Tous ceux qui ont eu la chance de pouvoir se rendre au Village Vanguard de New York, à moins qu’ils n’y soient allés pour y jouer invités par des copains américains (donnez-nous vos noms !), restent consternés : « Ce serait ça, la Mecque du jazz ?! », « Qu’est-ce que c’est que cette escroquerie amigo (ou plutôt my friend), un sous-sol foireux, qu’est-ce que ça veut dire ?! » Ca veut dire que le temple dédié au jazz qui fut animé plus d’un demi-siècle par Max Gordon, natif de Lituanie, l’endroit qui a reçu en primeur tout le gotha depuis son ouverture en 1934 n’est qu’un vulgaire sous-sol. On fait ce qu’on peut avec les moyens du bord et à vrai dire l’endroit reste une belle métaphore de la maxime de Saint-Ex : « L’essentiel est invisible pour les yeux, on ne voit bien qu’avec le cœur. » L’important est que chacun, artiste et mélomane, ait conscience d’entrer dans un lieu à part. En effet, s’il est rare que les enregistrements live soient médiocres, c’est particulièrement vrai de ceux réalisés au Vanguard (auxquels nous consacrerions avec plaisir un bon millier de chroniques). L’assertion se vérifie à propos du présent enregistrement de Bobby Hutcherson, vibraphoniste précurseur de l’écurie Blue Note qui a participé aux plus belles pages du label (cf. la reparution récente de The Kicker dans la série « Connaisseur series »). 32 Jazz, label aujourd’hui détenteur des fonds Muse et Landmark exhumés avec parcimonie et emballage classieux mis au goût du jour, s’intéresse une nouvelle fois à cet immense musicien après la parution de Vibe Wise. Car Bobby Hucherson est un géant qui n’a pas l’audience qu’il mérite ! Celui qui reste à bien des égards un « musicien pour musicien » a pourtant très profondément marqué le vibraphone, une sorte de piano au son cristallin conçu pour batteur, et le jazz en général à partir des années 60.
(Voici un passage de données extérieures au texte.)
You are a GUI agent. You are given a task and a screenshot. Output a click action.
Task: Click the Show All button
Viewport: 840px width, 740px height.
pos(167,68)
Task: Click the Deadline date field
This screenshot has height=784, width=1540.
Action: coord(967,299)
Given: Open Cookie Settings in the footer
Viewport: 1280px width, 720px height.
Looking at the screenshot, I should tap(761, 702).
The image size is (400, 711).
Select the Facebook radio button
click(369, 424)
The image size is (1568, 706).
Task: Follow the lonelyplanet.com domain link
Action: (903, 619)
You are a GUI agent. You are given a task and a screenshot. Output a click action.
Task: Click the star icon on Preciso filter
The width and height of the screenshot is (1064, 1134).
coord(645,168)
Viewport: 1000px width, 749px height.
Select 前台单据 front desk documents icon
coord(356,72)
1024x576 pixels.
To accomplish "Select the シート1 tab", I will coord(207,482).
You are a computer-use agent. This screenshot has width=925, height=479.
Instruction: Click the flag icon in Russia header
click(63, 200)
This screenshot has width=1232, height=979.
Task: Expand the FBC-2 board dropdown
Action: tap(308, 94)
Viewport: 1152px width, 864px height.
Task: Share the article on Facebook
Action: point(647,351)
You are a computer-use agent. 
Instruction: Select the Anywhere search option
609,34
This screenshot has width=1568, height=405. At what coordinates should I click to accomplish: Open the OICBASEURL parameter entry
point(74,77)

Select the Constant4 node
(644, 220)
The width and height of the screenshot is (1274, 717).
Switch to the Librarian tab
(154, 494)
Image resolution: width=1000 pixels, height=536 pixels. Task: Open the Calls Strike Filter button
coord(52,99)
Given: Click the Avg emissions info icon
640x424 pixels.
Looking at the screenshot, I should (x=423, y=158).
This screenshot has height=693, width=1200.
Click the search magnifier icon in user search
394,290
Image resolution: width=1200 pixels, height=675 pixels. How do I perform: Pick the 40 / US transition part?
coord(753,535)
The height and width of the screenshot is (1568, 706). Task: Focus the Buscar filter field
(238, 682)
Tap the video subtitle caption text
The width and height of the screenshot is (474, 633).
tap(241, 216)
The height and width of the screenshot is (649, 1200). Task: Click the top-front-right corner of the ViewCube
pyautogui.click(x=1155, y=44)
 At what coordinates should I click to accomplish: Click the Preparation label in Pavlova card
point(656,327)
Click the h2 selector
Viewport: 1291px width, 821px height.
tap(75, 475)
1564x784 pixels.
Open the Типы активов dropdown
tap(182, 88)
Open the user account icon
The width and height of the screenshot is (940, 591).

Bobby Hutcherson a commencé son apprentissage à l’écoute du Grand Timonier du vibraphone, pilier du Modern Jazz Quartet, Milt Jackson, disparu il y a peu. Cinq années plus tard, à 20 ans, il fait sa première apparition chez Blue Note en tant que sideman, aux côtés de Jackie McLean lors de l’enregistrement de One step beyond. Depuis, il a joué avec à peu près toutes les légendes présentes sur le continent américain, des noms passés à la postérité revenant régulièrement : Eric Dolphy, Herbie Hancock, Mc Coy Tyner, Grachan Moncur III, Tony Williams, Harold Land. Dans sa discographie, qui, sous son seul nom, regroupe près de quarante albums sur quarante ans de carrière, on peine et, à vrai dire, on échoue dans la quête un peu vicieuse de l’album raté, du disque qu’on aurait pu se passer d’acheter, du nanar. Chez Bobby, tout est digne d’intérêt, et les choix esthétiques, la vision musicale des débuts apparaissent d’autant plus beaux qu’ils étaient alors risqués, le vibraphone ayant de grandes chances, placé hors des mailloches virtuoses du maître, de passer au mieux pour exotique. Son seul alter ego sur les pentes parfois abruptes du jazz moderne est sans doute l’élégant et virtuose Gary Burton.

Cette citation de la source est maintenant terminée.